By: Lindsey Brown Email
By: Lindsey Brown Email

Rain, strong wind, flood watches and tornado warnings have been a constant during the past few months in Mississippi and Alabama.

"It's terrible," said Margaret Haskins of Meridian. "You don't know from one day or the next whether it will be raining, cold."

"I've never been accustomed to anything like this," said Doyle Watkins of

"It's weird. Every week we are having bad weather," said Meridian resident, Peggy McInnis.

According to Newscenter 11 chief meteorologist, Trent Hughes, most of the bad weather we have seen has been caused by the presence of warm, moist air and an approaching cold front. He called that a recipe for disaster.

"These fronts, when they come through, they have a lot of moisture to work with, a lot of daytime heating with temperatures in upper 70s.
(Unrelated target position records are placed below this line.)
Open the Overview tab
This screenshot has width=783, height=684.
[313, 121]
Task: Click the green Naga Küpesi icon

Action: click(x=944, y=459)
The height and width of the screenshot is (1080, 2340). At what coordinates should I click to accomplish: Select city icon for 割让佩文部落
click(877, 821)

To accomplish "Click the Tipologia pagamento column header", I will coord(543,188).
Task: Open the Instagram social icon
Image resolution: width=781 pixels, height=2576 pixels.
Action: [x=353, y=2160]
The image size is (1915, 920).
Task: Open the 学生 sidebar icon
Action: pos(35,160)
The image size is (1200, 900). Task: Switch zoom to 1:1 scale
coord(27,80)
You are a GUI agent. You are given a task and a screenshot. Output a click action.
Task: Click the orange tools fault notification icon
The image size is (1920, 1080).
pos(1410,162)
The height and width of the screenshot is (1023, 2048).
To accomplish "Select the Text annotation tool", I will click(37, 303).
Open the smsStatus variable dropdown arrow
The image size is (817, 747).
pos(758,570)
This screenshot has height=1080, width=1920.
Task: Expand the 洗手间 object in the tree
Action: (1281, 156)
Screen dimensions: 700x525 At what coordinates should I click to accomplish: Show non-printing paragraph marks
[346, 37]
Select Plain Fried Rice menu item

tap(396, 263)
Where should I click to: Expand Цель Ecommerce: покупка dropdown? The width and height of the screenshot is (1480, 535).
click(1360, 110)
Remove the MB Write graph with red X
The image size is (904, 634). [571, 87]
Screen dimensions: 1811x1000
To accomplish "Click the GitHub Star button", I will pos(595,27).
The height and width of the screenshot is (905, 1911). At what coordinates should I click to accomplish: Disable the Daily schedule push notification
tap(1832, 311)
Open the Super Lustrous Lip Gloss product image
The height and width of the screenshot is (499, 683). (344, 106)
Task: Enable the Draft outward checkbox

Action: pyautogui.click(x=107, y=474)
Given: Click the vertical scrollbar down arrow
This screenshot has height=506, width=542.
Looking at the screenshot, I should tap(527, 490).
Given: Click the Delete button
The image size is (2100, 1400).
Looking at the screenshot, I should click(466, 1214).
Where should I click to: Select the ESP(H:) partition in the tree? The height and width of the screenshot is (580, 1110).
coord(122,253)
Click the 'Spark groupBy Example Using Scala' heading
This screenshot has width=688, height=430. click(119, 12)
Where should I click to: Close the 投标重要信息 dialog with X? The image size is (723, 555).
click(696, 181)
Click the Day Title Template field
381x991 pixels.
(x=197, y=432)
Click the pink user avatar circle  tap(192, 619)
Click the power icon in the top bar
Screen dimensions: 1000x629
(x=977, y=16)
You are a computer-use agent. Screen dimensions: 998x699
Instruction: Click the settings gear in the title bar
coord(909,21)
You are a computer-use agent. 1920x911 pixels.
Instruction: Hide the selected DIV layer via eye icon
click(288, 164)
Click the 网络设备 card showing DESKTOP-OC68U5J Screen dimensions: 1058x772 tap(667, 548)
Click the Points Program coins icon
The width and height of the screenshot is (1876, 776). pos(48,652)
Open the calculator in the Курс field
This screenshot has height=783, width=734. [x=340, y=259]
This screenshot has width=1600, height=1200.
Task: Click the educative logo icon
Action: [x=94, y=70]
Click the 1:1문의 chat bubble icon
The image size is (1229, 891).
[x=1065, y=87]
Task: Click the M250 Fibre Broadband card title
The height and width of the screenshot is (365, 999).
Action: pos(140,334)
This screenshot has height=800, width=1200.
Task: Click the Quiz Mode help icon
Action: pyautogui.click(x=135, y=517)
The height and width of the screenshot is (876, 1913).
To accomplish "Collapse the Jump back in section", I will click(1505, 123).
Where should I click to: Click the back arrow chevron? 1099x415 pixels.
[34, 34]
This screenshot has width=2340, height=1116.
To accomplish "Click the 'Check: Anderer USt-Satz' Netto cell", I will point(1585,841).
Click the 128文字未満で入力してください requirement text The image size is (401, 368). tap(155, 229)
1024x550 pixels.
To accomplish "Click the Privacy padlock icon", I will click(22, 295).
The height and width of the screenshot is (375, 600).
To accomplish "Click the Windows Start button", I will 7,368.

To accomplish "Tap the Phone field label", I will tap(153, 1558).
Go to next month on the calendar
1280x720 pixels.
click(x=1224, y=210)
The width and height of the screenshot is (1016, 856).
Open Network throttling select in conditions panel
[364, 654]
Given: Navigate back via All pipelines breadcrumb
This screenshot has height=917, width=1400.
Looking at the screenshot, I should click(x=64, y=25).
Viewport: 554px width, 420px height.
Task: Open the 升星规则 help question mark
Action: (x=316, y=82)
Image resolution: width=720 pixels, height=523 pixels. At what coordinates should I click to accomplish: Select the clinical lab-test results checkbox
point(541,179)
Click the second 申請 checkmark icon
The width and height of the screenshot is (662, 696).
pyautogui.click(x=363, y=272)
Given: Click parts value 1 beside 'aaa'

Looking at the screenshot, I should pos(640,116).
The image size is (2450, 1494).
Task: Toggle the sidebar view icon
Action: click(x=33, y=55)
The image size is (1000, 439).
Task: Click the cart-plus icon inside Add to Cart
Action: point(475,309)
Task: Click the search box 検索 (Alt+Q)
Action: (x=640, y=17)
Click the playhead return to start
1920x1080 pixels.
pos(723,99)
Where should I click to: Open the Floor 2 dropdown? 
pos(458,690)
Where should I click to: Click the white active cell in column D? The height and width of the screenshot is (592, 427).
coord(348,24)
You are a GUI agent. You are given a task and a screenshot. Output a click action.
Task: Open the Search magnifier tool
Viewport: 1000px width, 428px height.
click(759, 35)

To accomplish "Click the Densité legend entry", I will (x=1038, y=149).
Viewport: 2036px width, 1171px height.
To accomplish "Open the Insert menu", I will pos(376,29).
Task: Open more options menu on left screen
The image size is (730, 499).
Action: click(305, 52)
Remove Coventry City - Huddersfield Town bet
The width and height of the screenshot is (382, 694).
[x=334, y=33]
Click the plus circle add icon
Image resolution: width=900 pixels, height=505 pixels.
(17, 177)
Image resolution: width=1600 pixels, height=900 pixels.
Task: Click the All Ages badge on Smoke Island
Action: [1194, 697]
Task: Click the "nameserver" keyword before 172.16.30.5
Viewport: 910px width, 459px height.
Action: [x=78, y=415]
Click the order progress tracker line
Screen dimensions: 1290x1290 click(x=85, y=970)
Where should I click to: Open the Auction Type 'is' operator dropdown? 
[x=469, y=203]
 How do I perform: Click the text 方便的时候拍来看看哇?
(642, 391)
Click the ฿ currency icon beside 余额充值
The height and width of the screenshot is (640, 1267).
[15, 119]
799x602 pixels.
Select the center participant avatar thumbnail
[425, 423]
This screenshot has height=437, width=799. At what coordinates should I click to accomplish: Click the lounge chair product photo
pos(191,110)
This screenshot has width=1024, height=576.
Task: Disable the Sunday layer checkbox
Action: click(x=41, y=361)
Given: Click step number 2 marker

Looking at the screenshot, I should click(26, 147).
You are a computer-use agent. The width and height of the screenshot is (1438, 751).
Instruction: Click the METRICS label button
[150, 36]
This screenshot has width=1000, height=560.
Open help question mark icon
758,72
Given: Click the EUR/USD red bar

And so the fuel is there for the thunderstorms," said Hughes.

Those in the weather community were expecting a dry spring, because we are currently under 'La Nina' conditions. However we've seen just the opposite.

"Typically you get these weather patterns in an 'El Nino' situation, where the waters are warmer," Hughes said. "In that situation we would expect a milder winter and 'La Nina' is usually drier."

It's not just Mississippi and Alabama suffering through the erratic weather. Much of the southeast has been blasted with tornadoes and flooding. With more severe weather in the forecast for the next 48 hours, the clean up continues.